The Evaluation of the N-cadherin Promoter’s ability to Block EMT by Specific Expression of Diphtheria Toxin in EMT-induced A549 Cell Lines

Zohreh Mehmandoostli; Mahmood  Dehghani Ashkezari; Seyed Morteza Seifati; Vida Sadeghi; Reza Falak; Gholam Ali Kardar

doi:10.18502/ijaai.v23i2.15327

Zohreh Mehmandoostli Department of Biology, Medical Biotechnology Research Center, Ashkezar Branch, Islamic Azad University, Ashkezar, Yazd, Iran
Mahmood Dehghani Ashkezari Department of Biology, Medical Biotechnology Research Center, Ashkezar Branch, Islamic Azad University, Ashkezar, Yazd, Iran
Seyed Morteza Seifati Department of Biology, Medical Biotechnology Research Center, Ashkezar Branch, Islamic Azad University, Ashkezar, Yazd, Iran
Vida Sadeghi Immunology, Asthma and Allergy Research Institute, Tehran University of Medical Sciences, Tehran, Iran
Reza Falak Immunology Research Center, Iran University of Medical Sciences, Tehran, Iran
Gholam Ali Kardar Immunology, Asthma and Allergy Research Institute, Tehran University of Medical Sciences, Tehran, Iran

DOI: https://doi.org/10.18502/ijaai.v23i2.15327

Keywords: Cancer; Diphtheria toxin; Epithelial-mesenchymal transition; N-cadherin; Promoter

Abstract

During epithelial to mesenchymal transition, the ability of cancer cells to transform and metastasize is primarily determined by N-cadherin-mediated migration and invasion. This study aimed to evaluate whether the N-cadherin promoter can induce diphtheria toxin expression as a suicide gene in epithelial to mesenchymal transition (EMT)-induced cancer cells and whether this can be used as potential gene therapy.

To investigate the expression of diphtheria toxin under the N-cadherin promoter, the promoter was synthesized, and was cloned upstream of diphtheria toxin in a pGL3-Basic vector. The A-549 cells was transfected by electroporation. After induction of EMT by TGF-β and hypoxia treatment, the relative expression of diphtheria toxin, mesenchymal genes such as N-cadherin and Vimentin, and epithelial genes such as E-cadherin and β-catenin were measured by real-time PCR. MTT assay was also performed to measure cytotoxicity. Finally, cell motility was assessed by the Scratch test.

After induction of EMT in transfected cells, the expression of mesenchymal markers such as Vimentin and N-cadherin significantly decreased, and the expression of β-catenin increased.
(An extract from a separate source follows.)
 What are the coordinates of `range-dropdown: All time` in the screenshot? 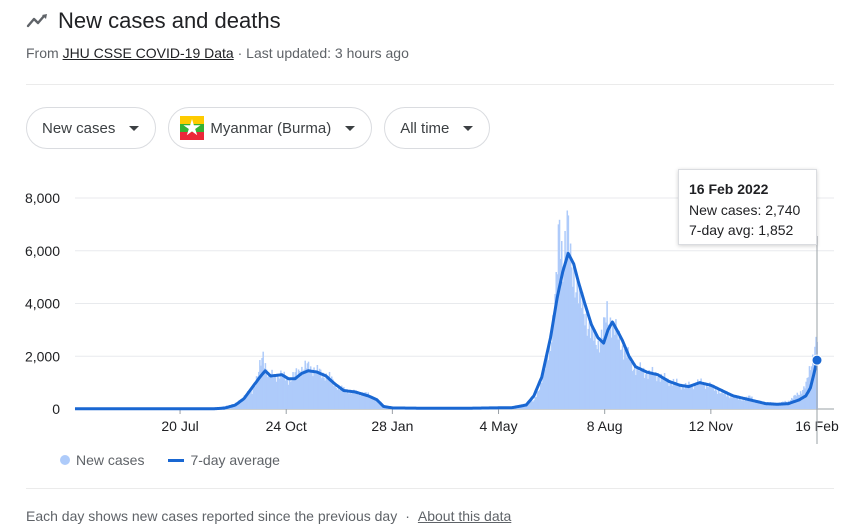 It's located at (438, 128).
In addition, the MTT assay showed promising toxicity results after induction of EMT with TGF-β in transfected cells, but toxicity was less effective in hypoxia. The scratch test results also showed that cell movement was successfully prevented in EMT-transfected cells and thus confirmed EMT occlusion.

Our findings indicate that by using structures containing diphtheria toxin downstream of a specific EMT promoter such as the N-cadherin promoter, the introduced toxin can kill specifically and block EMT in cancer cells.